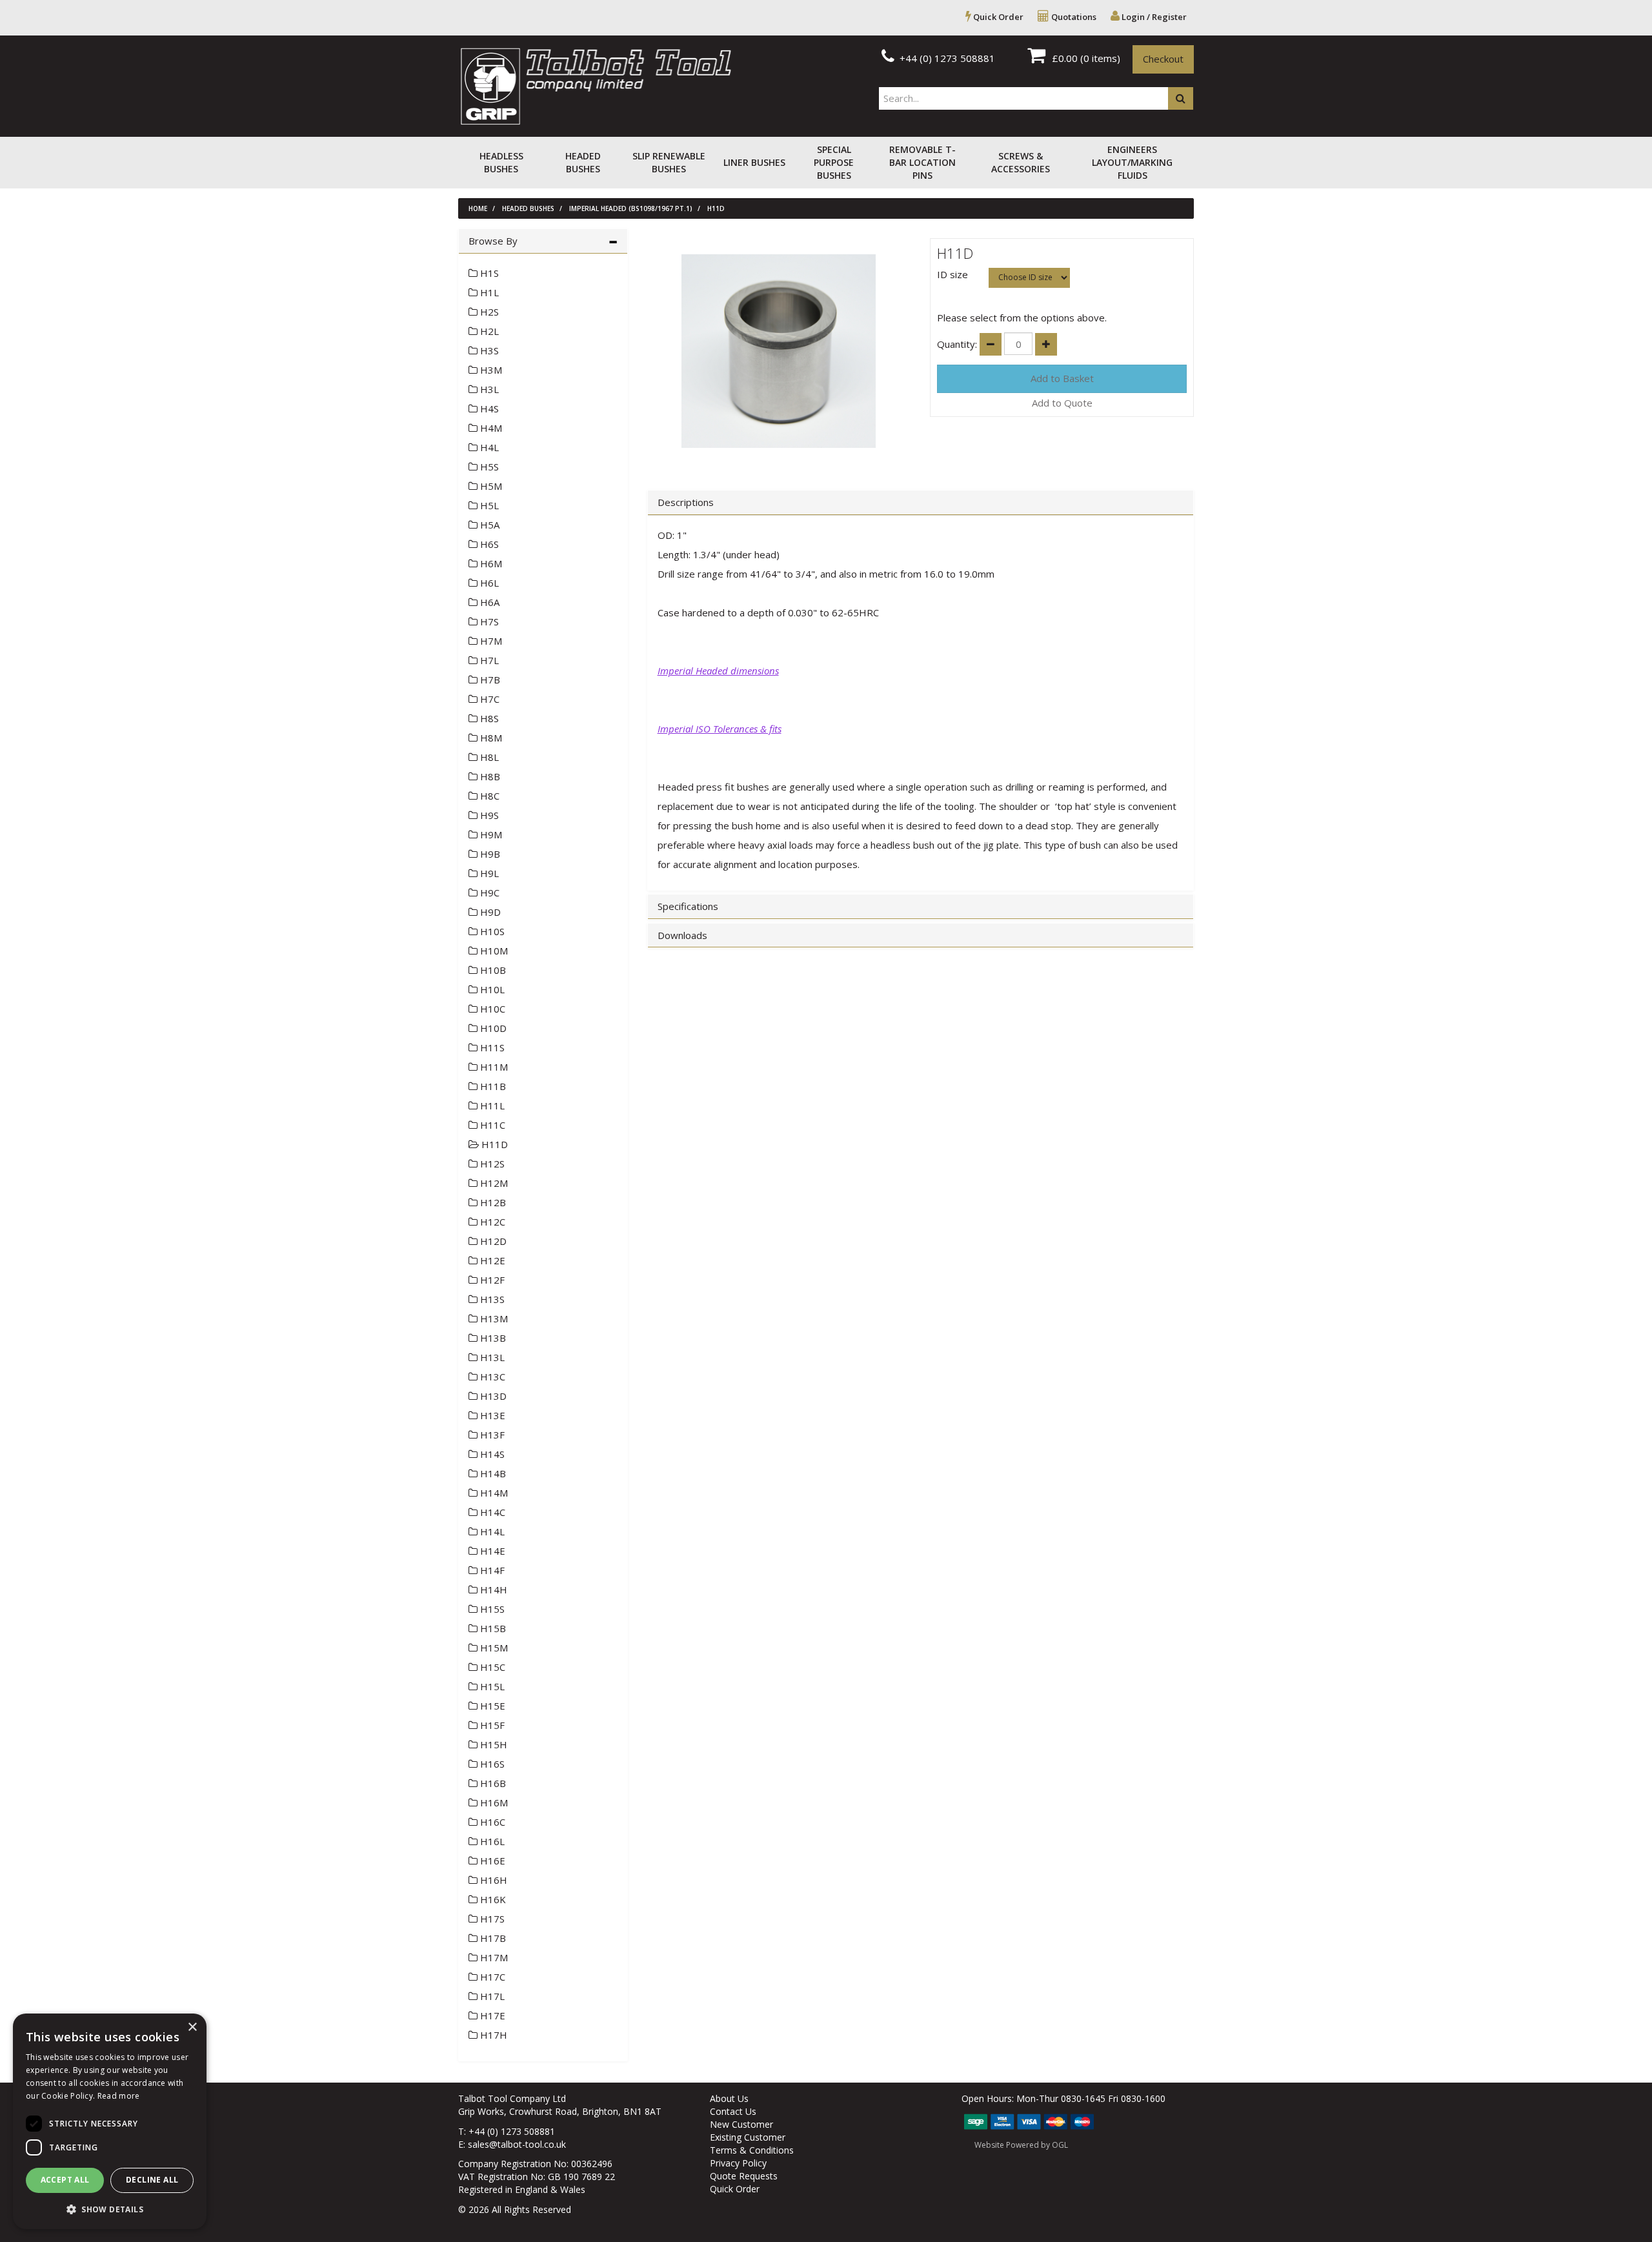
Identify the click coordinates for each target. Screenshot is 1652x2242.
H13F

+++

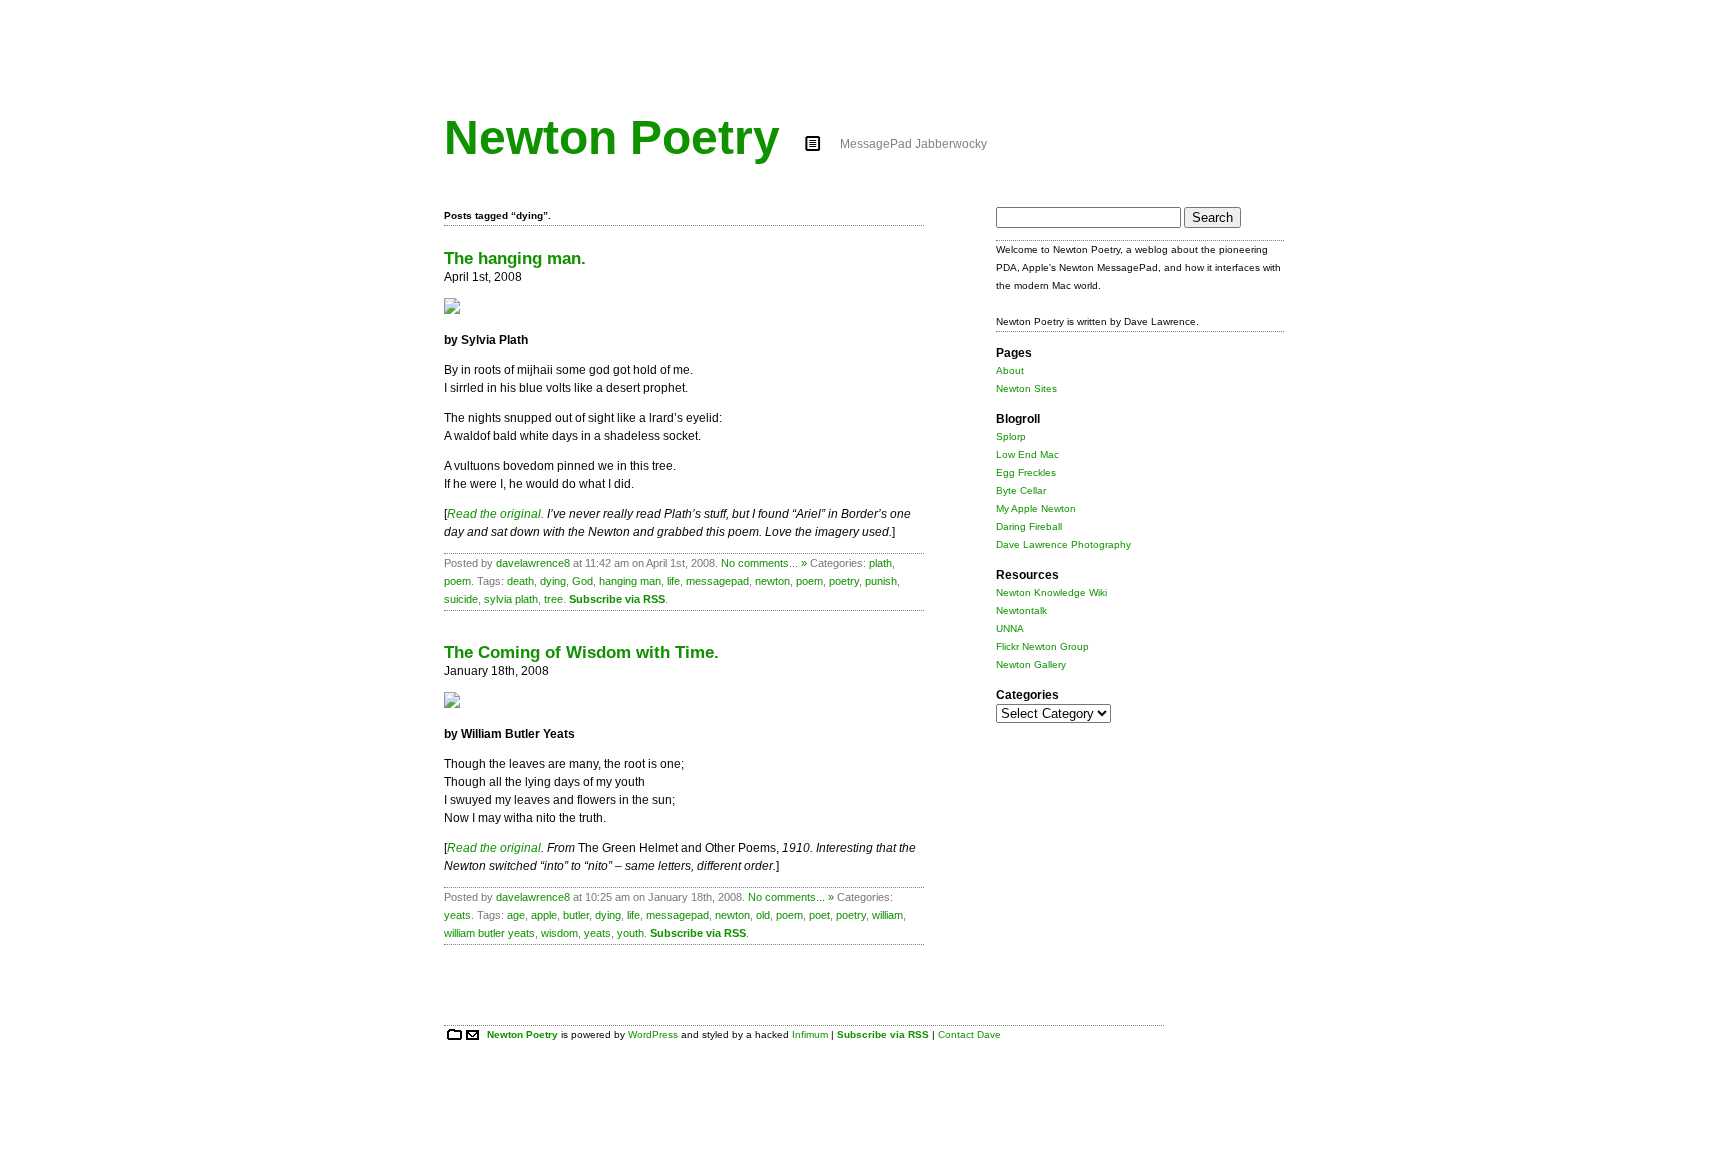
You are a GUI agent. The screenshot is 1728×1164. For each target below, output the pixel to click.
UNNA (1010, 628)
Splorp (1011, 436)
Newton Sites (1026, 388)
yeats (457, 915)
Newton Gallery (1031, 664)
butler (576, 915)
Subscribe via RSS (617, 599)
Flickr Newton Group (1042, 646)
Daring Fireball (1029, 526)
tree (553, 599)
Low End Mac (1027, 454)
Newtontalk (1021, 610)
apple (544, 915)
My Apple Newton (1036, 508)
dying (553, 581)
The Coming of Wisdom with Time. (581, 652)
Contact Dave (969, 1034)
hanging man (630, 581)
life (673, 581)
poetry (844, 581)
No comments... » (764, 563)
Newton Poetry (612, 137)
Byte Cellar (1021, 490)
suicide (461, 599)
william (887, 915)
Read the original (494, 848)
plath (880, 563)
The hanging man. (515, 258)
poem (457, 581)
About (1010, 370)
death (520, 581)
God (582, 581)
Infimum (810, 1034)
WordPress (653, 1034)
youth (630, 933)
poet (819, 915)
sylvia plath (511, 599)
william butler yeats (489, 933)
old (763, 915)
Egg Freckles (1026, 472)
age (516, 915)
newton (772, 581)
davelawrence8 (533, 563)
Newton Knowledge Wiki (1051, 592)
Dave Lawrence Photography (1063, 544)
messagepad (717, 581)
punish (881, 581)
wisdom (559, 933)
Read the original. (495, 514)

+++

# About this task:
Please filter the entries above down to the lines holding "Read" and copy them.

# Task output:
Read the original (494, 848)
Read the original. (495, 514)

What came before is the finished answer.